_Problem to work on_
Extract the records from their first line up to and including the line with "delta-value: =5.6 °C", reproducing each line without change.

_Record set_
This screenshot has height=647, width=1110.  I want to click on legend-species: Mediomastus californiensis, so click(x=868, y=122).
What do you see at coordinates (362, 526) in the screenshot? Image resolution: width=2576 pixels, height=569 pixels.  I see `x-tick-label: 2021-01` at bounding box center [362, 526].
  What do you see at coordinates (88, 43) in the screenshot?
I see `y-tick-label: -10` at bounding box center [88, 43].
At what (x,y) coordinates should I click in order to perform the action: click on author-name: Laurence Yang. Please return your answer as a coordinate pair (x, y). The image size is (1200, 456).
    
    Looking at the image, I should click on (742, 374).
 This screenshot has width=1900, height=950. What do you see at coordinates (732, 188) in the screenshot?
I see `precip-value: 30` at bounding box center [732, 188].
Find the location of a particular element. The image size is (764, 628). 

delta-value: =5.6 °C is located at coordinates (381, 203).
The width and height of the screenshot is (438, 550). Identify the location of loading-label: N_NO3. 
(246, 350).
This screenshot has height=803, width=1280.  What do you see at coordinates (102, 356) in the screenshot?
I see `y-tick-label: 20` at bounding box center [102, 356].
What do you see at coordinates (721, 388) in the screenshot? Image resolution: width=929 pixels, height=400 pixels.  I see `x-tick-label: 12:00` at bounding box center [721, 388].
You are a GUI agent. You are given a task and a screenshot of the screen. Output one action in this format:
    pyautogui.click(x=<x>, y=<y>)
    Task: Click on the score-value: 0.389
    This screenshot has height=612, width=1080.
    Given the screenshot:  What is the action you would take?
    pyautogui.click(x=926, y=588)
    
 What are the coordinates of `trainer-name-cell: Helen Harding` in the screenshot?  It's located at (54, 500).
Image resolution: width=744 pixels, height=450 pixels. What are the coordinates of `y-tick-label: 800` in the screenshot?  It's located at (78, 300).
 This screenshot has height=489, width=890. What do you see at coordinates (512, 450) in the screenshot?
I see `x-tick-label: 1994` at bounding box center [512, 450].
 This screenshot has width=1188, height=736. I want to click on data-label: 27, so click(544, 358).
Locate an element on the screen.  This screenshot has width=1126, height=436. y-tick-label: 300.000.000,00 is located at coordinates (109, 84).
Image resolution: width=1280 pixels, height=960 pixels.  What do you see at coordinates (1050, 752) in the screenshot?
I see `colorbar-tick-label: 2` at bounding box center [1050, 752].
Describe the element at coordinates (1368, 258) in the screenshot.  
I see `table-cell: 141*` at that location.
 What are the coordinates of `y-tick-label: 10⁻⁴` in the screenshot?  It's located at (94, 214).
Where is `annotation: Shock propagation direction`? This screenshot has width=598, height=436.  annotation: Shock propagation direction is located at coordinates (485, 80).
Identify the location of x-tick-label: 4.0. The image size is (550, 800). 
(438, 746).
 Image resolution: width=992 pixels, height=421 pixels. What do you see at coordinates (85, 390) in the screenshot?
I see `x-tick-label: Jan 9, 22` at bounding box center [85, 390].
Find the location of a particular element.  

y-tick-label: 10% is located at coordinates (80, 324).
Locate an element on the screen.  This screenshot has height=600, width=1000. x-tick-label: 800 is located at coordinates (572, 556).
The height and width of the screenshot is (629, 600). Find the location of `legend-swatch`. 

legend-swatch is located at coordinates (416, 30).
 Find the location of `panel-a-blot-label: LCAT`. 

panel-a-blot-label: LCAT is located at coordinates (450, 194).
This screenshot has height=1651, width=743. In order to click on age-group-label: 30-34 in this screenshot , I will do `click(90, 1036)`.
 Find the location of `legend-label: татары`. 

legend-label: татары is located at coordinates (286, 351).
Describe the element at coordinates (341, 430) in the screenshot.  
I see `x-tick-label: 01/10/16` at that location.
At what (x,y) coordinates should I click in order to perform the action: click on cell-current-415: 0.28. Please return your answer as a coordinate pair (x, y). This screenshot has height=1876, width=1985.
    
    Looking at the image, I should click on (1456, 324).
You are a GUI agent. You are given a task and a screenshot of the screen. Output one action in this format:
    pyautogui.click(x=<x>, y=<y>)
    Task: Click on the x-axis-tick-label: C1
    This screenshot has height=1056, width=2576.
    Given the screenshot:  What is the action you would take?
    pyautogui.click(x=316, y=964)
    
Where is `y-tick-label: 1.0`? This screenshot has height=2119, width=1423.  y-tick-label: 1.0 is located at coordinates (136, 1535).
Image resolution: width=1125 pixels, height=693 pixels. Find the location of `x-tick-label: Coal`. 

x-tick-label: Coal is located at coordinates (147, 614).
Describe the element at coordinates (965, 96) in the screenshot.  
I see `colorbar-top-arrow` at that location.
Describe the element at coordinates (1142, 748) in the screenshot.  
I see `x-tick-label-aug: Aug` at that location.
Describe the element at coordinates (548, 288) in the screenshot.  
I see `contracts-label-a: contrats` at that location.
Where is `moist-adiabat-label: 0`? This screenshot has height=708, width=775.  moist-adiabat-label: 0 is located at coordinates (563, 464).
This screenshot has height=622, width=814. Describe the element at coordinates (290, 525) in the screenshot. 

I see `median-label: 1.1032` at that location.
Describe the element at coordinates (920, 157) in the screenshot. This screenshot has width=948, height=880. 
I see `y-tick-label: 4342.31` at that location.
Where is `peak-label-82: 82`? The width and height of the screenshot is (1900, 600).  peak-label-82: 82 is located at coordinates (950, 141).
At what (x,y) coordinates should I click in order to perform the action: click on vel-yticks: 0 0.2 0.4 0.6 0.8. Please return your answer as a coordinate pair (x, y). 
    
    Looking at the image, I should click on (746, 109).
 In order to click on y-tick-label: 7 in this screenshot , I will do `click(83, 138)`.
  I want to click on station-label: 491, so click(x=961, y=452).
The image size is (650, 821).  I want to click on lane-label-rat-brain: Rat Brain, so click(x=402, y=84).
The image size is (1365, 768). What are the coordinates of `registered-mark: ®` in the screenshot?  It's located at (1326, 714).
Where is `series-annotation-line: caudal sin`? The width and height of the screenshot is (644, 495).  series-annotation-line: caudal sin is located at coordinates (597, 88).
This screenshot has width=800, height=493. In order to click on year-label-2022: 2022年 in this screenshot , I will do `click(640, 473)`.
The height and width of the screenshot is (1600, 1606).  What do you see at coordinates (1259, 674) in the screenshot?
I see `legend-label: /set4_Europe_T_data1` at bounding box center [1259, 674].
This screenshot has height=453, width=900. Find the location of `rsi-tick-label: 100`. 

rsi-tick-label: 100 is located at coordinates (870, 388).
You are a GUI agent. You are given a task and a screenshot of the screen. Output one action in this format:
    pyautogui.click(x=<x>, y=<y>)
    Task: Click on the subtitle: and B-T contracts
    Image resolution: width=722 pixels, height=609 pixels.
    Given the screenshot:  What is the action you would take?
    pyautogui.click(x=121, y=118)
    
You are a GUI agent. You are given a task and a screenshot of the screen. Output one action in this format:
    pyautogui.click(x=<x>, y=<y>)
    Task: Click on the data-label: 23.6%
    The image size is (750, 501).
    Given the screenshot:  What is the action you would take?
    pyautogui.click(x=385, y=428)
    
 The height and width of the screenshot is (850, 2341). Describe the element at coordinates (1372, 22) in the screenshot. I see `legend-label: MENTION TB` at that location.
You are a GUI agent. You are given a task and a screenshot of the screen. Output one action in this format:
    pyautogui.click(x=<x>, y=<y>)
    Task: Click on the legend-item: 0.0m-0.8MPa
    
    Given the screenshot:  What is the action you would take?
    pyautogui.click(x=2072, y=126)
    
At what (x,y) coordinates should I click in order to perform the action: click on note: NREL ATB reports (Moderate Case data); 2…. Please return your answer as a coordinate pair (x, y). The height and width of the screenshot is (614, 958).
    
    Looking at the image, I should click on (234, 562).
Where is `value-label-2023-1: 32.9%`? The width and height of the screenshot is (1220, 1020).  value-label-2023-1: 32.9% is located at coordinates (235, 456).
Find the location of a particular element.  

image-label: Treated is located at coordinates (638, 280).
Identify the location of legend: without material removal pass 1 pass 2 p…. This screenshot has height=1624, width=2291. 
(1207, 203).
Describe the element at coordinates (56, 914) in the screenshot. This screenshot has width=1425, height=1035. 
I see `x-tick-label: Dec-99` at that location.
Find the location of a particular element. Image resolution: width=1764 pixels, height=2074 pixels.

_Worked solution_
This screenshot has height=647, width=1110.  I want to click on legend-species: Mediomastus californiensis, so click(x=868, y=122).
What do you see at coordinates (362, 526) in the screenshot? Image resolution: width=2576 pixels, height=569 pixels.  I see `x-tick-label: 2021-01` at bounding box center [362, 526].
  What do you see at coordinates (88, 43) in the screenshot?
I see `y-tick-label: -10` at bounding box center [88, 43].
At what (x,y) coordinates should I click in order to perform the action: click on author-name: Laurence Yang. Please return your answer as a coordinate pair (x, y). The image size is (1200, 456).
    
    Looking at the image, I should click on (742, 374).
 This screenshot has width=1900, height=950. What do you see at coordinates (732, 188) in the screenshot?
I see `precip-value: 30` at bounding box center [732, 188].
Find the location of a particular element. The image size is (764, 628). 

delta-value: =5.6 °C is located at coordinates (381, 203).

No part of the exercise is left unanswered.